When Wisdom and Akeakamai arrived at their nest site on Midway Atoll in late November, researchers like Flint were excited and relieved. “Each year that Wisdom returns, we learn more about how long seabirds can live and raise chicks,” Flint tells the Honolulu Star Advertiser.

To get their new chick strong enough to head out to sea by summertime, Wisdom and Akeakamai will take turns at the nest while the other uses their seven-foot wingspan to traverse the ocean in search of food to bring back and regurgitate for the chick.

In Hawaii, Wisdom’s significance also goes beyond her advanced age. Indigenous Hawaiian culture associates the Laysan albatross, or mōlī, with the god of rain and agriculture, Lono, according to National Geographic.

Midway, two tiny islands that once housed a World War II military base, is the nesting site for nearly three-quarters of the world’s Laysan albatrosses as well as 40 percent of black-footed albatrosses and some 20 other bird species. But this vital habitat is threatened by climate change-driven sea level rise while the albatross themselves are being killed by plastic pollution and, since 2015, a scourge of invasive house mice, per the USFWS.

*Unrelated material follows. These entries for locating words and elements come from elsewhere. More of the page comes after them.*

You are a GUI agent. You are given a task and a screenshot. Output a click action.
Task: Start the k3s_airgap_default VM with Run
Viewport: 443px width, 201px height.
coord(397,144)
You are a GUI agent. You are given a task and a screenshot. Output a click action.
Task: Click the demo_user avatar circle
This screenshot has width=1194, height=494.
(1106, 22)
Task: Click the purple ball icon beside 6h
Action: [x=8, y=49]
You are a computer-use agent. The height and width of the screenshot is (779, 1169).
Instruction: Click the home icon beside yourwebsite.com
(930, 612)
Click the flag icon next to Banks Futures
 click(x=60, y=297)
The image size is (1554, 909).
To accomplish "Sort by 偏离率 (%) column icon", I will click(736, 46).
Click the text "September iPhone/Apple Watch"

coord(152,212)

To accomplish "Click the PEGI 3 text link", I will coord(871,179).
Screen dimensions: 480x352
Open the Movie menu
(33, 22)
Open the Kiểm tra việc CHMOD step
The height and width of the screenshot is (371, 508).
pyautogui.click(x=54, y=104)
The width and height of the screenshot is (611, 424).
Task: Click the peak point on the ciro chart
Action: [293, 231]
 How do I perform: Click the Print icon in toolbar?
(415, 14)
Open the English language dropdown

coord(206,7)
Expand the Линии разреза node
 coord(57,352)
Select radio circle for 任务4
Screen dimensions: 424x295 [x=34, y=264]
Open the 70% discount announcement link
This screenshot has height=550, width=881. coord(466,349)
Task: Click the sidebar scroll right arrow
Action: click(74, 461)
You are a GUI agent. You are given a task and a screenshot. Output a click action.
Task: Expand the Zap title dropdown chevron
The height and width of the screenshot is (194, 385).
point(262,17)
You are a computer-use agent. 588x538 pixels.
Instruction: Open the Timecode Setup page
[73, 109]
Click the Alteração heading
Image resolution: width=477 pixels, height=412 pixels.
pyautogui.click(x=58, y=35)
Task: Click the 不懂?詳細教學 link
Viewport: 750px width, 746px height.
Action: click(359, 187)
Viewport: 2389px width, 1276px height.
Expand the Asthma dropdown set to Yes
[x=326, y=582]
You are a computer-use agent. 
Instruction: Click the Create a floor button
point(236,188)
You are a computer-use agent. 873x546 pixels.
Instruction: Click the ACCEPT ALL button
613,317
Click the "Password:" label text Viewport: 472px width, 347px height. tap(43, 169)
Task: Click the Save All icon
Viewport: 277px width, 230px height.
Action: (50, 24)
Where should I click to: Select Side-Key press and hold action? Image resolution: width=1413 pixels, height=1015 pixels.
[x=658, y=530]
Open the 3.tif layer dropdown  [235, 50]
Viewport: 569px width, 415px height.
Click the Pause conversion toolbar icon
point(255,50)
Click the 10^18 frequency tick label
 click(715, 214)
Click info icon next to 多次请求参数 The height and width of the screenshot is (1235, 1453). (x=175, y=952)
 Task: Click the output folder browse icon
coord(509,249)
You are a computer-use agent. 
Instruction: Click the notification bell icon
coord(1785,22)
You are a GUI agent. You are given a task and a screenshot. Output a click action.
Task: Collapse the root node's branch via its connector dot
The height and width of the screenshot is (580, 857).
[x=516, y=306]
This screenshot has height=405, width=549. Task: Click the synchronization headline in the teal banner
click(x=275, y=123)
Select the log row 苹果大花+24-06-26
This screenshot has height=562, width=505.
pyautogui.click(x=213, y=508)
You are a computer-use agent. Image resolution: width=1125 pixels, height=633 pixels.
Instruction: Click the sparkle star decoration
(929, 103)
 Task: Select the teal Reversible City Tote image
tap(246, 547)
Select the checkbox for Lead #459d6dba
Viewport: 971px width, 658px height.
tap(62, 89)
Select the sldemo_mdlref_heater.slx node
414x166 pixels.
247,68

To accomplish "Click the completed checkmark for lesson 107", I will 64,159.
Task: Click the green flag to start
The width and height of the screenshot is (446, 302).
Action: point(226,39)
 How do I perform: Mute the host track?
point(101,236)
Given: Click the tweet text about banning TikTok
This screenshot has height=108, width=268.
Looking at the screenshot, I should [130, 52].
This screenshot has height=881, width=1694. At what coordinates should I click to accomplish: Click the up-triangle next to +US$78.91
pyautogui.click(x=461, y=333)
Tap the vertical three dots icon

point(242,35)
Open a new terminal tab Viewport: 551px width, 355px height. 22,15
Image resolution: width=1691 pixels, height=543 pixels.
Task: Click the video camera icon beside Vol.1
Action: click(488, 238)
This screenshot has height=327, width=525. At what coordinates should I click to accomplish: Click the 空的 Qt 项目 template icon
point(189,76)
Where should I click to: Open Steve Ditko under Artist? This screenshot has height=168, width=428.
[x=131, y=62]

Not normally considered dangerous predators, the mice were actually killing some of the albatross, which are so dedicated to their eggs that they scarcely move even as they’re being eaten alive by mice.

Because albatross only lay one egg each year, every individual chick makes a significant contribution to growing the population, making Wisdom a rockstar for her species.

Flint says Wisdom’s annual arrival and growing notoriety has also made her a valuable symbol for conservation.

“Her return not only inspires bird lovers everywhere, but helps us better understand how we can protect these graceful seabirds and the habitat they need to survive into the future,” she tells the Star Advertiser.